PROVIDED RECORDS Block Start

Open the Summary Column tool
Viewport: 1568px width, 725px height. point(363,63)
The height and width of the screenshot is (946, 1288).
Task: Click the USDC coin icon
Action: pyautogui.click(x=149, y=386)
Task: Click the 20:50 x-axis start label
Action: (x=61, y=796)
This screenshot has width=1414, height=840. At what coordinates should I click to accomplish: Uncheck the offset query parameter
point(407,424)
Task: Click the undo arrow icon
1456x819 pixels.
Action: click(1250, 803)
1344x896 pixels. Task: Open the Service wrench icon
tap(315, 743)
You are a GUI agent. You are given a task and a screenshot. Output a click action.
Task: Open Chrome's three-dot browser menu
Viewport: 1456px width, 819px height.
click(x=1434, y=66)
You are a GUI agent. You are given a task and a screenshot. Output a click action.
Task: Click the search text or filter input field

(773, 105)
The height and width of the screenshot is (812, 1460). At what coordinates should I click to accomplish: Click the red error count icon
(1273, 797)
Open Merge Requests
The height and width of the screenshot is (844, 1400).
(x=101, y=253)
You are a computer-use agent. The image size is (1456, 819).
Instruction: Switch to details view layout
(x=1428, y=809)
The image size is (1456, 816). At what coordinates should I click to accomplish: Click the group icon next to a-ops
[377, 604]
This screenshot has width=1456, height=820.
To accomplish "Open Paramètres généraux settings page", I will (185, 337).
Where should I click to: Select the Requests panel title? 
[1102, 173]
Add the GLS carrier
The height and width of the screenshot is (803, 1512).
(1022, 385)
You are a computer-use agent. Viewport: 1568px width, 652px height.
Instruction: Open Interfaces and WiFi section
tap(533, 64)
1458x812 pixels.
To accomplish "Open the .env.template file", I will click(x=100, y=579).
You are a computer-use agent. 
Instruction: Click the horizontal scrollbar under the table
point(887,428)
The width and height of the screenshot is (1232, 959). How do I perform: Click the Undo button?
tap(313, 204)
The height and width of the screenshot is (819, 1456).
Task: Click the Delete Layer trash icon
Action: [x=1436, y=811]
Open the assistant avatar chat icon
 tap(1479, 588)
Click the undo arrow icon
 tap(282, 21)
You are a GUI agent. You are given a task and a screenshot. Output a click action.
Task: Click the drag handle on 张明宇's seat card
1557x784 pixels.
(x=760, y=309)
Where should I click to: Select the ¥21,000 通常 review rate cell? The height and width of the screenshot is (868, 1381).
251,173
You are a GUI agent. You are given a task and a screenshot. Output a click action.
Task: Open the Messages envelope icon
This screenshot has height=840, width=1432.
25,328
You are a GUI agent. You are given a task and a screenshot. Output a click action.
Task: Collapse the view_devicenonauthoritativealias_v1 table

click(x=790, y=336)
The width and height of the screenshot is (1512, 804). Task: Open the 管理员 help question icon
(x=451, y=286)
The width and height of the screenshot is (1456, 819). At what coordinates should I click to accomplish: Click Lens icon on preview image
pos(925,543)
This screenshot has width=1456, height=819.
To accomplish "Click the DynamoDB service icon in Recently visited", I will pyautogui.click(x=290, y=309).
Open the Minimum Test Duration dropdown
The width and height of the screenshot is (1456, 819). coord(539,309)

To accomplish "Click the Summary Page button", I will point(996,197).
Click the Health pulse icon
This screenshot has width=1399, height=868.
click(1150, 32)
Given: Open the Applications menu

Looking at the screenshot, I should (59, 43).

PROVIDED RECORDS Block End

* **WORK ITEM**: Reproduce each record shown above without altering a single word.

* **ANSWER AREA**:
Open the Summary Column tool
Viewport: 1568px width, 725px height. point(363,63)
The height and width of the screenshot is (946, 1288).
Task: Click the USDC coin icon
Action: pyautogui.click(x=149, y=386)
Task: Click the 20:50 x-axis start label
Action: (x=61, y=796)
This screenshot has width=1414, height=840. At what coordinates should I click to accomplish: Uncheck the offset query parameter
point(407,424)
Task: Click the undo arrow icon
1456x819 pixels.
Action: click(1250, 803)
1344x896 pixels. Task: Open the Service wrench icon
tap(315, 743)
You are a GUI agent. You are given a task and a screenshot. Output a click action.
Task: Open Chrome's three-dot browser menu
Viewport: 1456px width, 819px height.
click(x=1434, y=66)
You are a GUI agent. You are given a task and a screenshot. Output a click action.
Task: Click the search text or filter input field

(773, 105)
The height and width of the screenshot is (812, 1460). At what coordinates should I click to accomplish: Click the red error count icon
(1273, 797)
Open Merge Requests
The height and width of the screenshot is (844, 1400).
(x=101, y=253)
You are a computer-use agent. The image size is (1456, 819).
Instruction: Switch to details view layout
(x=1428, y=809)
The image size is (1456, 816). At what coordinates should I click to accomplish: Click the group icon next to a-ops
[377, 604]
This screenshot has width=1456, height=820.
To accomplish "Open Paramètres généraux settings page", I will (185, 337).
Where should I click to: Select the Requests panel title? 
[1102, 173]
Add the GLS carrier
The height and width of the screenshot is (803, 1512).
(1022, 385)
You are a computer-use agent. Viewport: 1568px width, 652px height.
Instruction: Open Interfaces and WiFi section
tap(533, 64)
1458x812 pixels.
To accomplish "Open the .env.template file", I will click(x=100, y=579).
You are a computer-use agent. 
Instruction: Click the horizontal scrollbar under the table
point(887,428)
The width and height of the screenshot is (1232, 959). How do I perform: Click the Undo button?
tap(313, 204)
The height and width of the screenshot is (819, 1456).
Task: Click the Delete Layer trash icon
Action: [x=1436, y=811]
Open the assistant avatar chat icon
 tap(1479, 588)
Click the undo arrow icon
 tap(282, 21)
You are a GUI agent. You are given a task and a screenshot. Output a click action.
Task: Click the drag handle on 张明宇's seat card
1557x784 pixels.
(x=760, y=309)
Where should I click to: Select the ¥21,000 通常 review rate cell? The height and width of the screenshot is (868, 1381).
251,173
You are a GUI agent. You are given a task and a screenshot. Output a click action.
Task: Open the Messages envelope icon
This screenshot has height=840, width=1432.
25,328
You are a GUI agent. You are given a task and a screenshot. Output a click action.
Task: Collapse the view_devicenonauthoritativealias_v1 table

click(x=790, y=336)
The width and height of the screenshot is (1512, 804). Task: Open the 管理员 help question icon
(x=451, y=286)
The width and height of the screenshot is (1456, 819). At what coordinates should I click to accomplish: Click Lens icon on preview image
pos(925,543)
This screenshot has width=1456, height=819.
To accomplish "Click the DynamoDB service icon in Recently visited", I will pyautogui.click(x=290, y=309).
Open the Minimum Test Duration dropdown
The width and height of the screenshot is (1456, 819). coord(539,309)

To accomplish "Click the Summary Page button", I will point(996,197).
Click the Health pulse icon
This screenshot has width=1399, height=868.
click(1150, 32)
Given: Open the Applications menu

Looking at the screenshot, I should (59, 43).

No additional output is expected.